**What is expected**
Lay out every line of the records below as a Markdown table with two columns, "No." for the row number and "Entry" for the line. Leave out blank lines.

**Provided information**

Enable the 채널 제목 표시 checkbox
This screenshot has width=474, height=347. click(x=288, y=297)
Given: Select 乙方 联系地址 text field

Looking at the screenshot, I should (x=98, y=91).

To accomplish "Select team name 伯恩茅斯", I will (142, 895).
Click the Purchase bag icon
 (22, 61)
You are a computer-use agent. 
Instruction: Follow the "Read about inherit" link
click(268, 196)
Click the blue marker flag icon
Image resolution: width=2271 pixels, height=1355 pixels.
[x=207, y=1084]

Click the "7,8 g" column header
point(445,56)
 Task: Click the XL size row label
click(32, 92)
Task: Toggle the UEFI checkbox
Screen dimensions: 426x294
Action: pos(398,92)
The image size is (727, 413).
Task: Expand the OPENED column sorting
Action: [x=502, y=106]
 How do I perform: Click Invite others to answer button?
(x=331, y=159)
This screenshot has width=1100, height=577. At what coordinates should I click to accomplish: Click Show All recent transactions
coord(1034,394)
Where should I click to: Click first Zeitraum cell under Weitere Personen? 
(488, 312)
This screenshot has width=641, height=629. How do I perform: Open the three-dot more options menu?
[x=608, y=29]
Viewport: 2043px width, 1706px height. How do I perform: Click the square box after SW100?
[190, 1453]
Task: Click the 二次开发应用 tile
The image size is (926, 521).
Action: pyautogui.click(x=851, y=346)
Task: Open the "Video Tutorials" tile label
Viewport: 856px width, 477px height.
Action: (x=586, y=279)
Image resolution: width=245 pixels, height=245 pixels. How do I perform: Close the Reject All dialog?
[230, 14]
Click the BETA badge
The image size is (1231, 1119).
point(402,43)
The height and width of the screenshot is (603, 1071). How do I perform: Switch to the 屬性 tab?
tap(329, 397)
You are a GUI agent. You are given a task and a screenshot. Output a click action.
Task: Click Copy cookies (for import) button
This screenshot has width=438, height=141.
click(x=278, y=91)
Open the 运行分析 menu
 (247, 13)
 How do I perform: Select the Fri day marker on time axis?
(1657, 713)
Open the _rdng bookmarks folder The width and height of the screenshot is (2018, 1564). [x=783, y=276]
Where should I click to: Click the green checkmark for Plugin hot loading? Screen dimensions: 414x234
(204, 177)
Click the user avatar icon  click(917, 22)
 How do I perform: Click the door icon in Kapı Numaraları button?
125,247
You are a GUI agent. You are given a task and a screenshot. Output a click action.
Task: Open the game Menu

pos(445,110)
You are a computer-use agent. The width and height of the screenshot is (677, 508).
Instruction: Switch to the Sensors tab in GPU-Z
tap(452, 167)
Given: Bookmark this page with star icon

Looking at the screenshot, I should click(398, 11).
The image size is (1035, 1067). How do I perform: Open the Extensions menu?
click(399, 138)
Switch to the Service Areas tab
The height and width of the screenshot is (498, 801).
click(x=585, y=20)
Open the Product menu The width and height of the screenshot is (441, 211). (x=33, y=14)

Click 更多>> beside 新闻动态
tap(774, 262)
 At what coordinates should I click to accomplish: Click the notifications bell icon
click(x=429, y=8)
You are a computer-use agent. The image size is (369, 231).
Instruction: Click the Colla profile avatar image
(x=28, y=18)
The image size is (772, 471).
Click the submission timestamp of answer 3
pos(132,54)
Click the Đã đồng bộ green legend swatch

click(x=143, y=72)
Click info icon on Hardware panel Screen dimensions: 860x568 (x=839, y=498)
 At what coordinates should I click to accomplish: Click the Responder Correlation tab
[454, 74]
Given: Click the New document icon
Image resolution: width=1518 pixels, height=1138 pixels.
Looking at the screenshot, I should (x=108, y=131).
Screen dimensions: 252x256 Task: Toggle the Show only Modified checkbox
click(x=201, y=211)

**Task answer**
| No. | Entry |
|---|---|
| 1 | Enable the 채널 제목 표시 checkbox |
| 2 | This screenshot has width=474, height=347. click(x=288, y=297) |
| 3 | Given: Select 乙方 联系地址 text field |
| 4 | Looking at the screenshot, I should (x=98, y=91). |
| 5 | To accomplish "Select team name 伯恩茅斯", I will (142, 895). |
| 6 | Click the Purchase bag icon |
| 7 |  (22, 61) |
| 8 | You are a computer-use agent.  |
| 9 | Instruction: Follow the "Read about inherit" link |
| 10 | click(268, 196) |
| 11 | Click the blue marker flag icon |
| 12 | Image resolution: width=2271 pixels, height=1355 pixels. |
| 13 | [x=207, y=1084] |
| 14 | Click the "7,8 g" column header |
| 15 | point(445,56) |
| 16 |  Task: Click the XL size row label |
| 17 | click(32, 92) |
| 18 | Task: Toggle the UEFI checkbox |
| 19 | Screen dimensions: 426x294 |
| 20 | Action: pos(398,92) |
| 21 | The image size is (727, 413). |
| 22 | Task: Expand the OPENED column sorting |
| 23 | Action: [x=502, y=106] |
| 24 |  How do I perform: Click Invite others to answer button? |
| 25 | (x=331, y=159) |
| 26 | This screenshot has width=1100, height=577. At what coordinates should I click to accomplish: Click Show All recent transactions |
| 27 | coord(1034,394) |
| 28 | Where should I click to: Click first Zeitraum cell under Weitere Personen?  |
| 29 | (488, 312) |
| 30 | This screenshot has width=641, height=629. How do I perform: Open the three-dot more options menu? |
| 31 | [x=608, y=29] |
| 32 | Viewport: 2043px width, 1706px height. How do I perform: Click the square box after SW100? |
| 33 | [190, 1453] |
| 34 | Task: Click the 二次开发应用 tile |
| 35 | The image size is (926, 521). |
| 36 | Action: pyautogui.click(x=851, y=346) |
| 37 | Task: Open the "Video Tutorials" tile label |
| 38 | Viewport: 856px width, 477px height. |
| 39 | Action: (x=586, y=279) |
| 40 | Image resolution: width=245 pixels, height=245 pixels. How do I perform: Close the Reject All dialog? |
| 41 | [230, 14] |
| 42 | Click the BETA badge |
| 43 | The image size is (1231, 1119). |
| 44 | point(402,43) |
| 45 | The height and width of the screenshot is (603, 1071). How do I perform: Switch to the 屬性 tab? |
| 46 | tap(329, 397) |
| 47 | You are a GUI agent. You are given a task and a screenshot. Output a click action. |
| 48 | Task: Click Copy cookies (for import) button |
| 49 | This screenshot has width=438, height=141. |
| 50 | click(x=278, y=91) |
| 51 | Open the 运行分析 menu |
| 52 |  (247, 13) |
| 53 |  How do I perform: Select the Fri day marker on time axis? |
| 54 | (1657, 713) |
| 55 | Open the _rdng bookmarks folder The width and height of the screenshot is (2018, 1564). [x=783, y=276] |
| 56 | Where should I click to: Click the green checkmark for Plugin hot loading? Screen dimensions: 414x234 |
| 57 | (204, 177) |
| 58 | Click the user avatar icon  click(917, 22) |
| 59 |  How do I perform: Click the door icon in Kapı Numaraları button? |
| 60 | 125,247 |
| 61 | You are a GUI agent. You are given a task and a screenshot. Output a click action. |
| 62 | Task: Open the game Menu |
| 63 | pos(445,110) |
| 64 | You are a computer-use agent. The width and height of the screenshot is (677, 508). |
| 65 | Instruction: Switch to the Sensors tab in GPU-Z |
| 66 | tap(452, 167) |
| 67 | Given: Bookmark this page with star icon |
| 68 | Looking at the screenshot, I should click(398, 11). |
| 69 | The image size is (1035, 1067). How do I perform: Open the Extensions menu? |
| 70 | click(399, 138) |
| 71 | Switch to the Service Areas tab |
| 72 | The height and width of the screenshot is (498, 801). |
| 73 | click(x=585, y=20) |
| 74 | Open the Product menu The width and height of the screenshot is (441, 211). (x=33, y=14) |
| 75 | Click 更多>> beside 新闻动态 |
| 76 | tap(774, 262) |
| 77 |  At what coordinates should I click to accomplish: Click the notifications bell icon |
| 78 | click(x=429, y=8) |
| 79 | You are a computer-use agent. The image size is (369, 231). |
| 80 | Instruction: Click the Colla profile avatar image |
| 81 | (x=28, y=18) |
| 82 | The image size is (772, 471). |
| 83 | Click the submission timestamp of answer 3 |
| 84 | pos(132,54) |
| 85 | Click the Đã đồng bộ green legend swatch |
| 86 | click(x=143, y=72) |
| 87 | Click info icon on Hardware panel Screen dimensions: 860x568 (x=839, y=498) |
| 88 |  At what coordinates should I click to accomplish: Click the Responder Correlation tab |
| 89 | [454, 74] |
| 90 | Given: Click the New document icon |
| 91 | Image resolution: width=1518 pixels, height=1138 pixels. |
| 92 | Looking at the screenshot, I should (x=108, y=131). |
| 93 | Screen dimensions: 252x256 Task: Toggle the Show only Modified checkbox |
| 94 | click(x=201, y=211) |